Captain Richard Bogue (24 October 1782 – 18 October 1813) was an officer of the British Army, who commanded a Rocket Brigade company at the Battle of Leipzig, where he was killed.

Biography
Bogue was the youngest son of John Bogue, M.D., of Fareham, Hampshire, and was born at Titchfield, Hampshire on 24 October 1782. He entered the Royal Military Academy, Woolwich as a cadet on 31 January 1797, passing out as a second lieutenant of the Royal Artillery on 14 July 1798. He was then promoted to the rank of Lieutenant on 10 February 1800 and became a second captain on 18 March 1806. He was appointed to 'A' Troop Royal Horse Artillery in 1803, and transferred to 'B' Troop in 1804. 'B' Troop was sent to Spain in 1808, reaching Corunna on 9 November. This was the period of General Sir John Moore’s advance into Spain to confront Napoleon. 'B' Troop were present at the successful cavalry actions at Sahagún and Benavente, besides taking part in the Battle of Corunna.

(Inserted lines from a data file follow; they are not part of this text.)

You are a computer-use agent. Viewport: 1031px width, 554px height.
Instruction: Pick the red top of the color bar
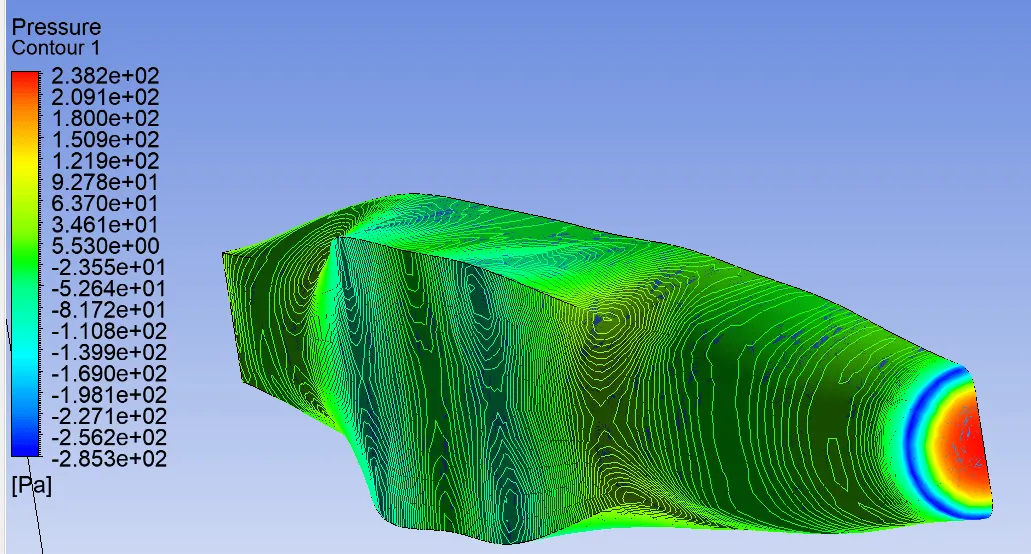click(x=25, y=82)
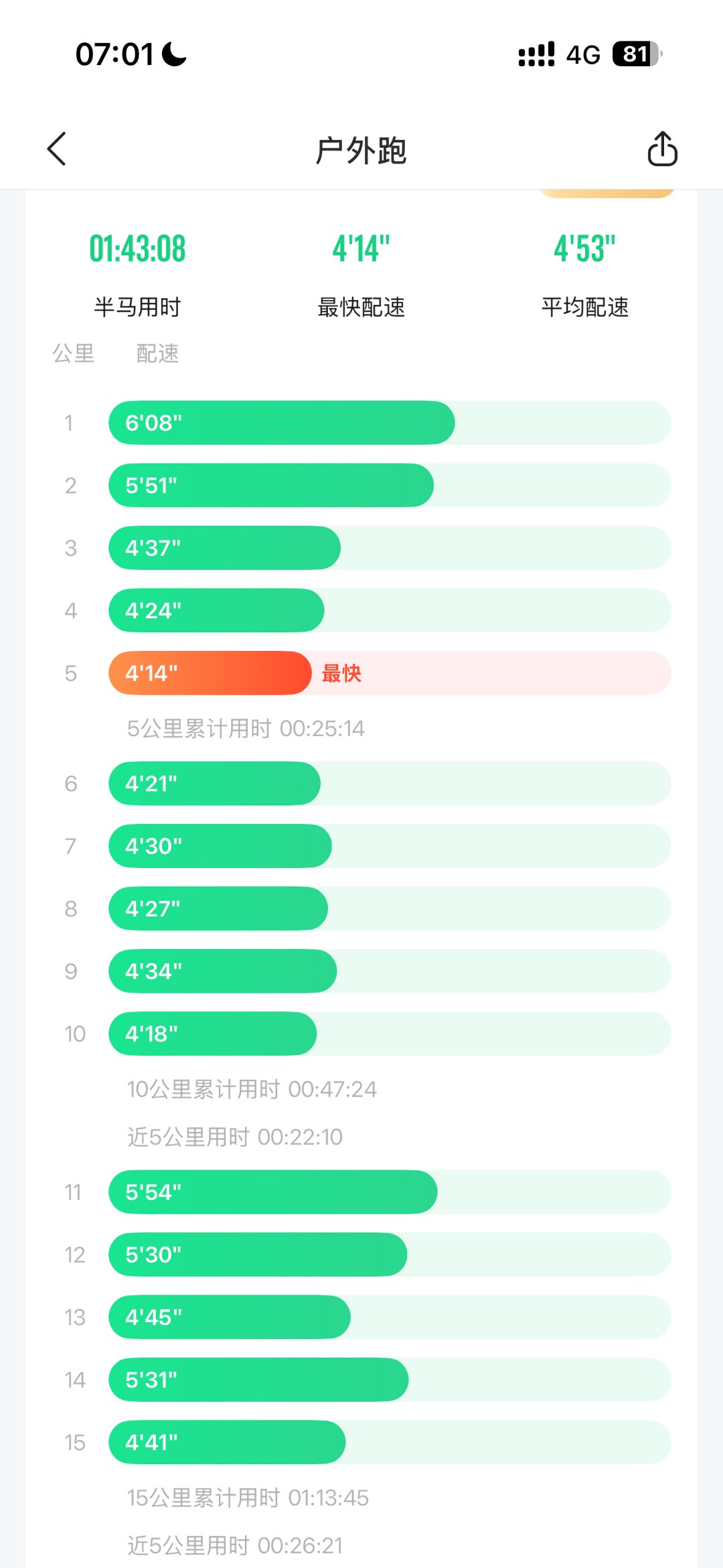This screenshot has height=1568, width=723.
Task: Tap the 配速 column header
Action: [x=157, y=354]
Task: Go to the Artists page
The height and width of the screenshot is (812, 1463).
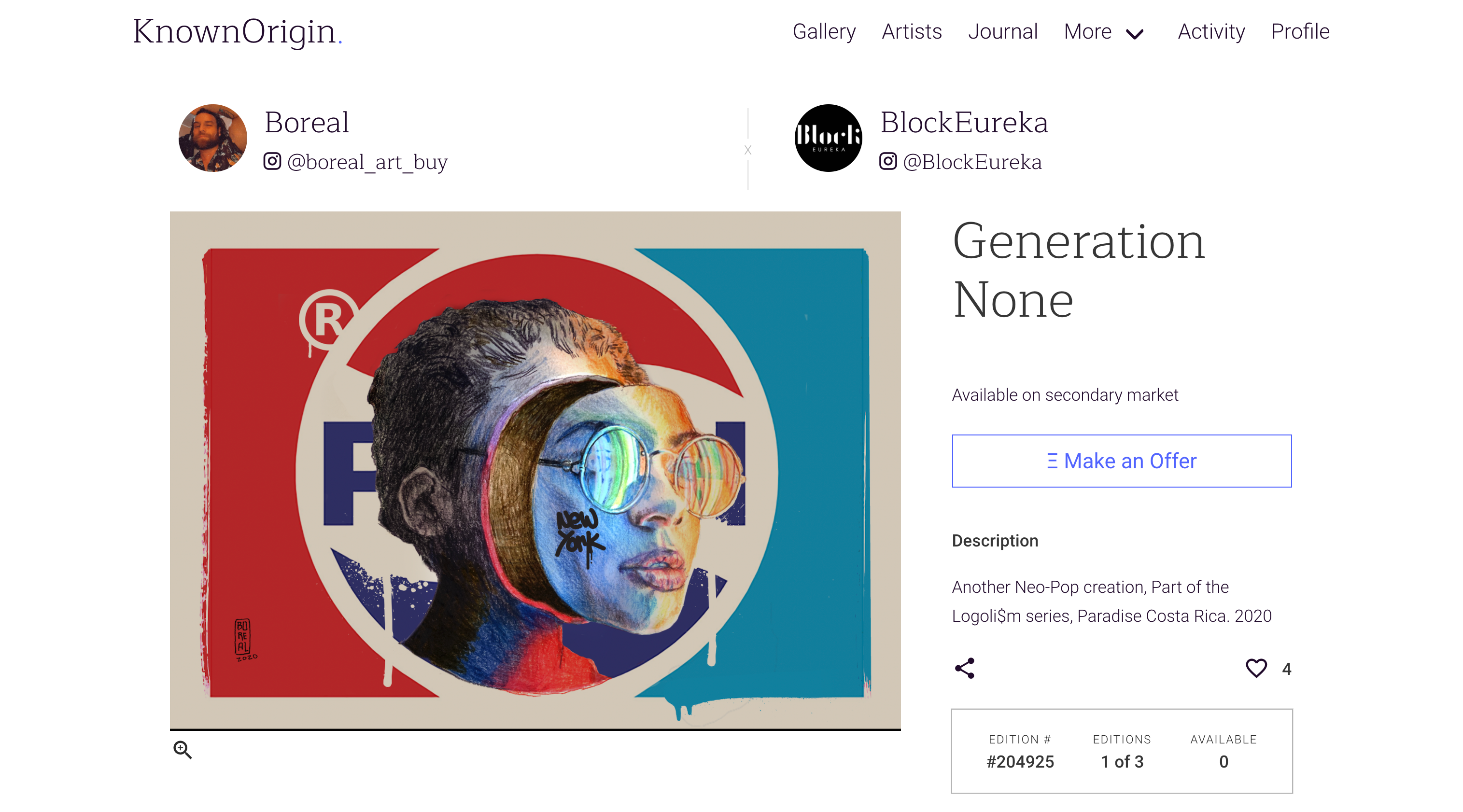Action: coord(912,31)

Following the disappointing experimental field trials of Congreve rockets in 1807 and 1810, the first commitment by the Royal Artillery to the use of rockets was in September 1811. The Board of Ordnance placed a detachment of thirty-two men of the Royal Horse Artillery, under Second Captain Richard Bogue, at Congreve's disposal for further integrating rockets into the artillery. This detachment experimented with the weapon both at Woolwich and at Bagshot, helping Congreve refine his system for eventual use by horse artillery. On 7 June 1813 came orders designating Bogue's unit the "Rocket Brigade"  and recommending that it be brought up to full strength and tried in actual service. The Rocket Brigade landed at Wismar, in northern Germany, on 8 August and Bogue marched to join the Army of the North commanded by Crown Prince John of Sweden.

How the Rocket Brigade was brought into action on the third day of the Battle of Leipzig on 18 October 1813 is described in a letter which Lieutenant John Jones, aide-de-camp to Sir Charles Stewart, wrote to Captain Bogue’s father-in-law John Hanson.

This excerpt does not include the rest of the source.